興味を持って手に取ったのはいいものの、読み始めてすぐに「この人、どれだけ頭がいいんだ…?」と圧倒され、早くも「もうやめようかな」と萎えかけた。
せめて流し読みでも、と思ったが、そもそも流し読みできるような本ではない。
そこで、普段あまり目にしない様相演算子や数式が出てこない第4章から読むことにした。気力が戻ってきたら第1章から読み直せばいい──そんな作戦である。
難解すぎて考えても分からない箇所はAIに質問し、やさしく解説してもらった。
結果的には、いきなり第4章から読むのはやはり無理筋で、反事実的条件文を評価する際の「条件付け(背景前提)」についてAIから説明を受けて初めて、自分なりに理解が進んだ。
これがなければ、読破はもちろん、ぼんやりとした理解すらできなかっただろう。
『反事実的条件法』とは、「もし事象cが起こらなかったなら、事象eも起こらなかっただろう」という“たられば”文を、可能世界論を用いた論理的意味論で厳密に定義し、その真偽を評価する試みである。
ルイスの理論は「様相実在論」がベースになっており、現実世界は無数の可能世界のうちの単なるひとつにすぎないとする。
反事実的条件文「もしAが真であったなら、Cが真であっただろう」を評価する際には、Aが成り立つ可能世界のうち、現実世界に最も「近い」(最も類似している)世界でCが真であるかを調べる。
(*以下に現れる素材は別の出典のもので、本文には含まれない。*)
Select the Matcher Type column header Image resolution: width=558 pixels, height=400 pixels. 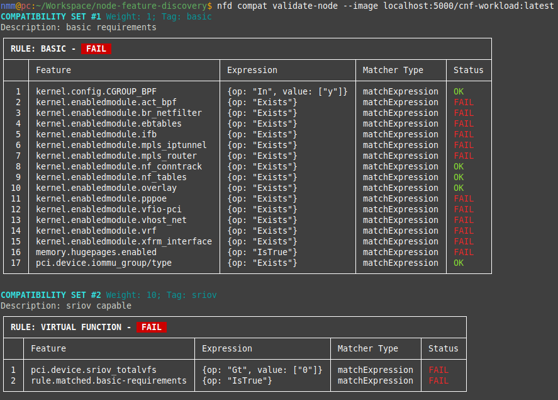(x=393, y=70)
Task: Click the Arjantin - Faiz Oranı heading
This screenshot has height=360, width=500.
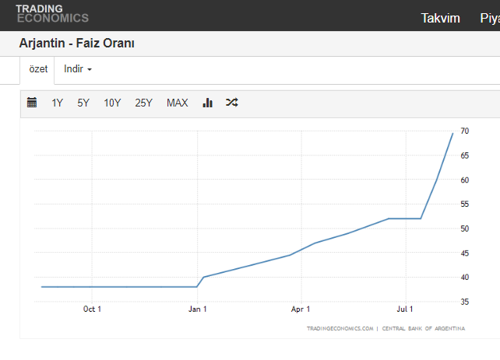Action: (x=76, y=44)
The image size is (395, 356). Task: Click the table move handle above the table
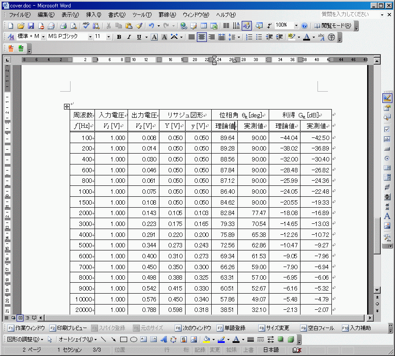point(67,106)
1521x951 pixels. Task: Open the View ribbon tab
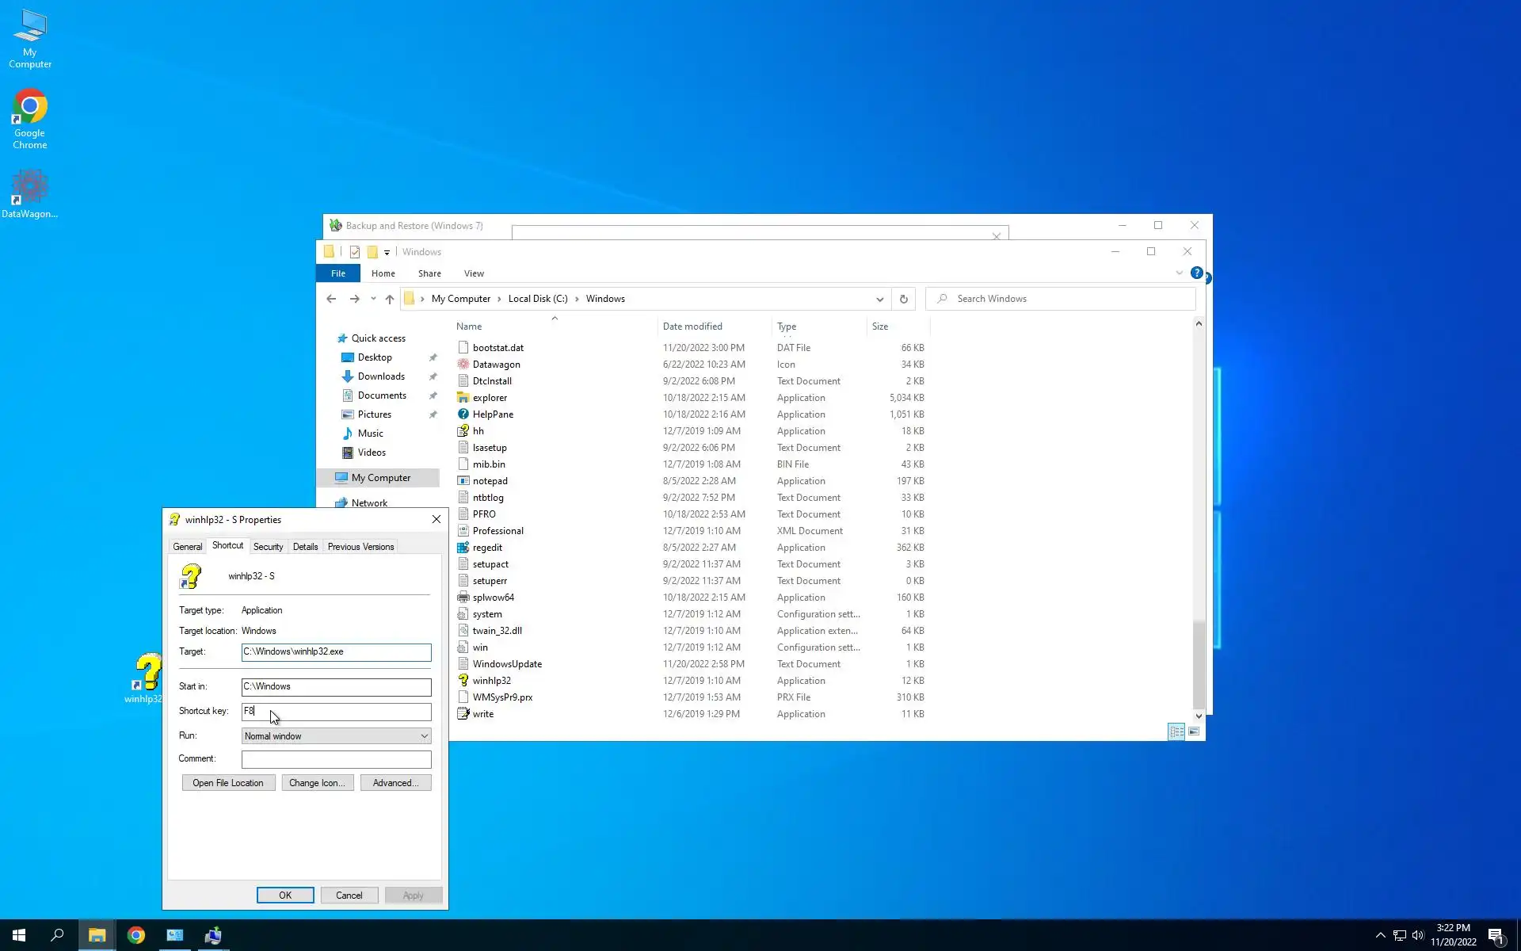pyautogui.click(x=474, y=273)
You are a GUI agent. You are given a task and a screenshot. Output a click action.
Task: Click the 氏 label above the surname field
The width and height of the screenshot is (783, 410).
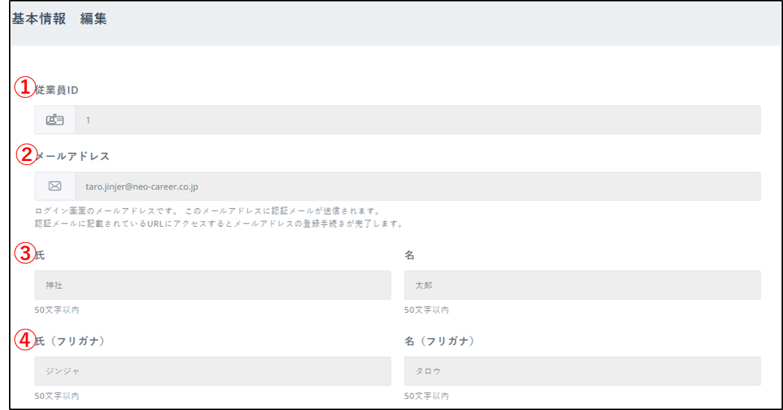[39, 255]
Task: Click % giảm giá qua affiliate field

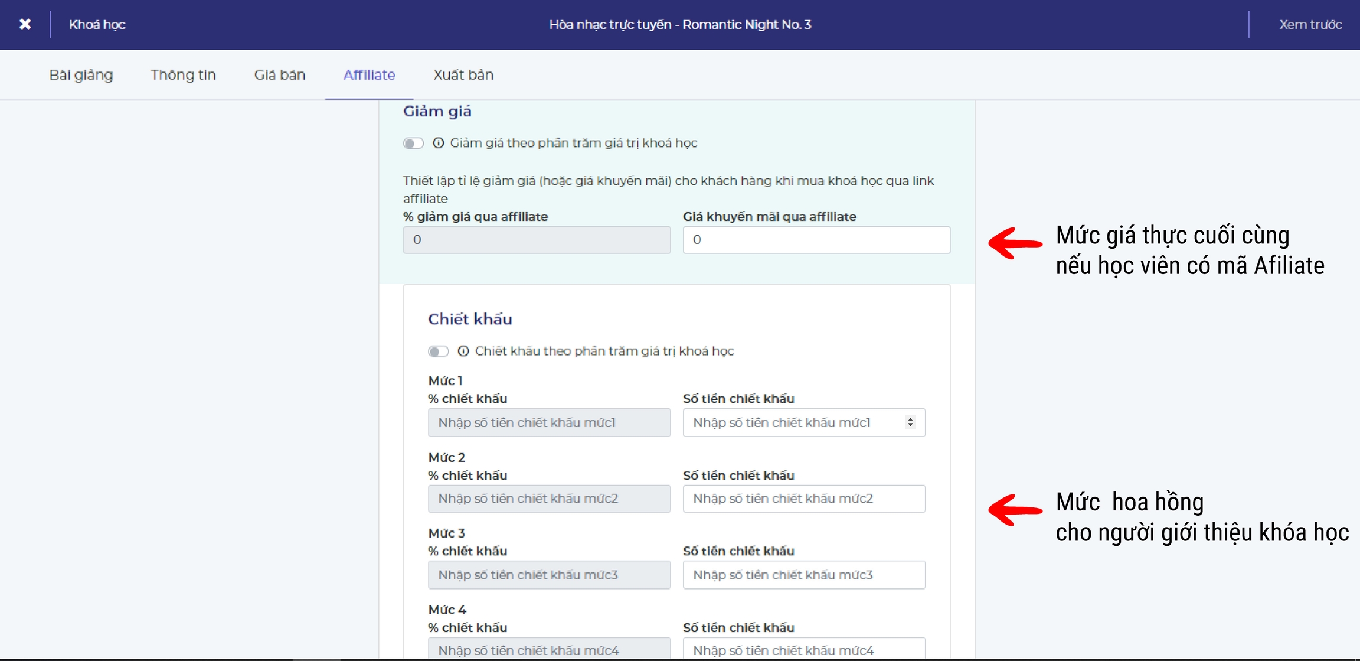Action: tap(536, 240)

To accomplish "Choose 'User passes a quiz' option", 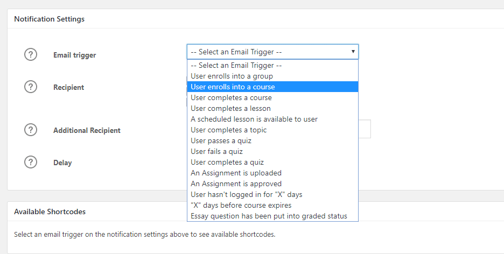I will tap(221, 141).
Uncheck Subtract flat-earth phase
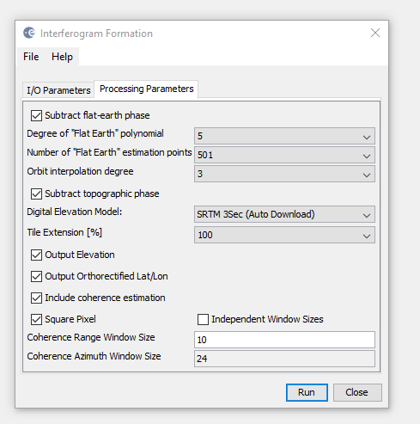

この比較可能な類似性の考え方が分析の核である。
ルイスは本書の中で、レナルト・オークヴィスト、ベングド・ハンソン、バス・ファン・フラーセン、ロバート・スタルネイカー、バートランド・ラッセル、ネルソン・グッドマンとロデリック・チザム、ウィラード・V・クワイン、アーサー・N・プライアといった哲学者の議論に触れ、部分的に補足して洗練させたり、明確に異議を唱えたりしている(ただしどこまでが直接的な批判かは解釈や定義によって揺れる)。
私は馴染みのAIに尋ねたところ「それは違う」との回答があり、他のAIにも聞いてみることにした。すると、それぞれ回答が異なる。さらに別のAIにも…最終的に、今まで一度も使ったことのないAIにまで手を伸ばした。合計4つのAI、それぞれ見解が違っていた。
混乱した私は再び馴染みのAIのもとへ戻り、「なぜ皆、言っていることが違う?」と質問した。
答えは、学習データの範囲や鮮度、推論スタイル、批判とみなす線引きの違いによって出力が変わるから、というもの。
結果的に、『反事実的条件法』を読んで一番印象に残ったのは、AIごとの答えの違いと、その仕組みだったかもしれない(笑)。
4つのAIすべてが一致して「ルイスが明確に異を唱えた」としたのは以下の3つ。
- ウィラード・V・クワイン:師であるクワインが懐疑的だった「可能性」や「必然性」という概念を、可能世界を実体として認めることで明確化。
- ネルソン・グッドマン:背景条件Sを選ぶ方法が循環に陥るという問題を、可能世界間の類似性という基準で解消。
- ロバート・スタルネイカー:常に最も近い世界はひとつだけという仮定を否定し、複数の同程度に近い世界の存在を認める。
その他の哲学者については、AIごとに「批判した」「していない」の判断が分かれた。
この本は、凡人にはかなり難しい。読破すること自体が一種の修行かもしれない。
今はただ、AIに助けられながらも読み切り、ようやくこの本から離れられるという解放感で満たされている。